HCAIs result in significant patient harm and are expensive for healthcare providers. They are associated with increased lengths of stay and readmissions, yet many are preventable.

ECG monitoring is performed in a wide range of clinical areas, especially for patients who are undergoing surgery and the sickest and most vulnerable patients in critical care, and reusable ECG electrodes and cables can harbour microorganisms that are implicated in HCAIs. The use of the Kendall DL single-patient-use ECG cable and lead wire system as part of a multimodal infection prevention strategy may therefore serve to significantly reduce the risk of HCAIs. Although no single intervention can eradicate HCAIs, removing known cross-contamination vectors between patients must be considered.
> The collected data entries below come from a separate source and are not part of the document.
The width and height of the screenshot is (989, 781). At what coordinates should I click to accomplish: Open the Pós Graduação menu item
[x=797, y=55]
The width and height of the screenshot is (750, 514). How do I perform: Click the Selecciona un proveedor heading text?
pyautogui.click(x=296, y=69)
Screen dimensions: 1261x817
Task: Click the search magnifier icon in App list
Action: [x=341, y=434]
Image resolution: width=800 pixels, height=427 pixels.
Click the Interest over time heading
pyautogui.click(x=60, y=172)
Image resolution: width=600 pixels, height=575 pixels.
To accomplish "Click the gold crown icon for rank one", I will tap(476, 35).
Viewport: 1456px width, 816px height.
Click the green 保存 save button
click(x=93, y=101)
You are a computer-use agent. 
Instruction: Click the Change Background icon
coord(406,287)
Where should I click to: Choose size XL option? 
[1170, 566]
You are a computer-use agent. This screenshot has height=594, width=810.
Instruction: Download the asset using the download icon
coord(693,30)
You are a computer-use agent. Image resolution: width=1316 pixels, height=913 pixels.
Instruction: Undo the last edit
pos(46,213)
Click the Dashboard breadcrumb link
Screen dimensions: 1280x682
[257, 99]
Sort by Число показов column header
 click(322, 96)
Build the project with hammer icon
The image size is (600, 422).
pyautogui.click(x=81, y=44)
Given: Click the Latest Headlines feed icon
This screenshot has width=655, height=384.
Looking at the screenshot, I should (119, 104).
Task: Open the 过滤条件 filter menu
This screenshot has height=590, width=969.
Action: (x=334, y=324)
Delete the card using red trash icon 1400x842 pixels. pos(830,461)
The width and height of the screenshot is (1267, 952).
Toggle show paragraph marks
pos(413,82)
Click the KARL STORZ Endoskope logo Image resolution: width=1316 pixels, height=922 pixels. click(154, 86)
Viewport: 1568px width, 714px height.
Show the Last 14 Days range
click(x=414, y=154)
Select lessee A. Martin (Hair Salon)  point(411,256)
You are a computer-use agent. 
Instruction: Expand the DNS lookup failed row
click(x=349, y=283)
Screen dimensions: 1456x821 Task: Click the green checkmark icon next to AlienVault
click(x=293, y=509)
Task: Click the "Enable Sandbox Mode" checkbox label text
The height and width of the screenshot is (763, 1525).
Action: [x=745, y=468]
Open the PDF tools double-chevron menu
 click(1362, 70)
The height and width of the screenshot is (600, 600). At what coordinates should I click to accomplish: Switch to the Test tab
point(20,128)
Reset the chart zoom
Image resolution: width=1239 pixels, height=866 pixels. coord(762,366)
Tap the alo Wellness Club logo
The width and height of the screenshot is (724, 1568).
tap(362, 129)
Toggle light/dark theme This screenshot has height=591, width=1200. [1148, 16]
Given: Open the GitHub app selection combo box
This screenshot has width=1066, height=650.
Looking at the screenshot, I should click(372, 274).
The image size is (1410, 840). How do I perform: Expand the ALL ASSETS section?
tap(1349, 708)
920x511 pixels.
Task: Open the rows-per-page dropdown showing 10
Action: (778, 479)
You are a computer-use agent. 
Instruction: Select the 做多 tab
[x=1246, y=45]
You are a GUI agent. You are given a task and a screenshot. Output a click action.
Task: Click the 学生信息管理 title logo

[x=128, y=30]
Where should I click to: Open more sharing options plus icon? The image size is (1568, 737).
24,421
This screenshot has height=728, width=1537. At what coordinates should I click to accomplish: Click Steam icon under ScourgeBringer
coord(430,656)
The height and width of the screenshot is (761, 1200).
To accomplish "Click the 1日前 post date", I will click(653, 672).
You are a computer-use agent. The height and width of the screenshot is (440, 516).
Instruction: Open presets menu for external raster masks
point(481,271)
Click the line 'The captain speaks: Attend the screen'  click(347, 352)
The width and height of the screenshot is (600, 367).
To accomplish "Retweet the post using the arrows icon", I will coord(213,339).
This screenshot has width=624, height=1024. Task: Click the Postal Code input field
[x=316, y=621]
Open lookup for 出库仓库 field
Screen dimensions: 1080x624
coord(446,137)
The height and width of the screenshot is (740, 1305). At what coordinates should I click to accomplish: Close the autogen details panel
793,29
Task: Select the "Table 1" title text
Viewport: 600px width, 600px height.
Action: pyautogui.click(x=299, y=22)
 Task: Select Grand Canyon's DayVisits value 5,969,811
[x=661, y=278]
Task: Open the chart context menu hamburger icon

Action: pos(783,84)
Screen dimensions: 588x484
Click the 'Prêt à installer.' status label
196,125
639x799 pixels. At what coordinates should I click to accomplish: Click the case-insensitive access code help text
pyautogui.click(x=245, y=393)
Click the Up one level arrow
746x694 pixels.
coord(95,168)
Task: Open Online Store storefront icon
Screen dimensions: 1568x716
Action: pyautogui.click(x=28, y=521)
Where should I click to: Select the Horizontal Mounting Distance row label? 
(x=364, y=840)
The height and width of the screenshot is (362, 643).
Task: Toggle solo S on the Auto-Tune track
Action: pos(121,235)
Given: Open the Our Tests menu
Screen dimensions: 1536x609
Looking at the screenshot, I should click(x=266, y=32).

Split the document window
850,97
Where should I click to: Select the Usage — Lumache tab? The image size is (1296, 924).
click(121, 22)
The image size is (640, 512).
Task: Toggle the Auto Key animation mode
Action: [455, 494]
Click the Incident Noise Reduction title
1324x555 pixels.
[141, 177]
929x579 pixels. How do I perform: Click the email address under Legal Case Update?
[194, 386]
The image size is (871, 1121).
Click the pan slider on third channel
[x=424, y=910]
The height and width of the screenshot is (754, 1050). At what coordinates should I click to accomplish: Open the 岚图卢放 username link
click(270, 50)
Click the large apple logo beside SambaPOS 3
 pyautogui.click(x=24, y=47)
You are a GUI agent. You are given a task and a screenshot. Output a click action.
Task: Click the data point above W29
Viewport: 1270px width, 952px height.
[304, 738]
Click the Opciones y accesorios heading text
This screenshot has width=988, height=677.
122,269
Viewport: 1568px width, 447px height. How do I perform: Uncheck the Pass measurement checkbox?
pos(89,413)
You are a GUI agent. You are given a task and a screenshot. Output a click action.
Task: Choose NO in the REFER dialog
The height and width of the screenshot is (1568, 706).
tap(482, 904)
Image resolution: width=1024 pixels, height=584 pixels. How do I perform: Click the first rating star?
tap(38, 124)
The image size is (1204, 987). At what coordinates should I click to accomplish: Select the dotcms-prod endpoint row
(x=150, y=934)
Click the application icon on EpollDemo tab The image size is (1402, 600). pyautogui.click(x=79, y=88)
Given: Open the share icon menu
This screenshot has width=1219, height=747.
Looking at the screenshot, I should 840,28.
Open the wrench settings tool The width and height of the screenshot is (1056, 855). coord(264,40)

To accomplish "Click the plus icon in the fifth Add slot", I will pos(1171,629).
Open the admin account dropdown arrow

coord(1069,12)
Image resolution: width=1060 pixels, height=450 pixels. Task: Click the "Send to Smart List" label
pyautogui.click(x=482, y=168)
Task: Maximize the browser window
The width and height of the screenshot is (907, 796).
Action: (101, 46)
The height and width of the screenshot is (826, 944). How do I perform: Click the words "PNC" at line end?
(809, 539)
This article has highlighted the considerable pressures that health professionals are already under that will undoubtedly have been exacerbated during the COVID-19 pandemic. Quite apart from the clinical benefits gained from reducing the risk of HCAIs, single-use monitoring cables avoid the need for terminal cleaning and thereby further reduce demands of healthcare professionals' time.

KEY POINTS

  • The Kendall DL single-patient-use ECG cable and lead wire system has the potential to significantly reduce healthcare-associated infections (HCAIs) and postoperative surgical site infections
  • Reducing HCAIs is a key focus for the NHS because this will reduce hospital stay and readmissions because of recurring infections
  • Nurses are often responsible for terminal cleaning of equipment, such as reusable ECG leads, which takes them away from delivering direct patient care

CPD reflective questions

  • What mechanisms are used to assess your patients risk of HCAIs?
  • Are there any features of your clinical settings or common interventions that increase the risk of HCAIs?
  • What are the main barriers to using single use clinical items in your area?